A few years after Mama’s death, I received the sword, and an explanation that the rifle had been destroyed. I cried for the loss of the rifle and the survival of the sword. I spent hours cleaning the sword and applied a light coat of oil to it. I shined the guard until it was clean and the number 41 could be clearly read. Then I hung the sword in the most conspicuous spot on our living room wall. I felt that my grand-uncle’s story and the reason for my grandmother’s reverence for him lay within the history of this sword. Now my quest was to find out all I could about the sword.

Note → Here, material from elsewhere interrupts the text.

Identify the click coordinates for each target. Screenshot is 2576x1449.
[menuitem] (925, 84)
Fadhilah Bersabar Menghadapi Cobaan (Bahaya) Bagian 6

I started by calling a local military supply unit and spoke with a person utterly astonished by my questions about an ancient sword. After he satisfied himself that I was sane, his curiosity was engaged and he cheerfully became part of the process by directing me to the Smithsonian Institute. I found out that the sword was a Union Army Medical Staff sword worn by medical officers of the Union Army during the Civil War. This particular sword was made in 1860, but there were no records of who was issued number 41. I had hoped to find a name and then attempt to trace the sword to Johnny Sanders.
Years later, in a conversation with an aunt who remembers visiting with her Uncle Johnny Sanders and his wife in Brunswick, Georgia when she was a little girl, I found out that he was a soldier and fought in the Spanish-American War. They didn’t have children, so in the summers, his nieces would spend time with them.
The military was segregated then. I needed to find out which black regiments were assigned duty in Cuba. A book I read on the rise of Theodore Roosevelt has a picture of a troop of black volunteer soldiers in Florida. Further research revealed that four black regiments were among the first units ordered to Cuba. The army only totaled 26,000 men back then. The most experienced combat troops were the men who had served out West during the Indian Wars. Some 3,000 black soldiers comprised the four black regiments of combat-experienced troops shipped to a staging area near Tampa, equipped with weapons from the Civil War. These units were called “immune” troops under the mistaken belief that blacks would not contract the tropical diseases that plagued the white troops in Cuba. This notion led to the recruitment of other black volunteers. Nineteen-year-old Johnny Sanders was among this group.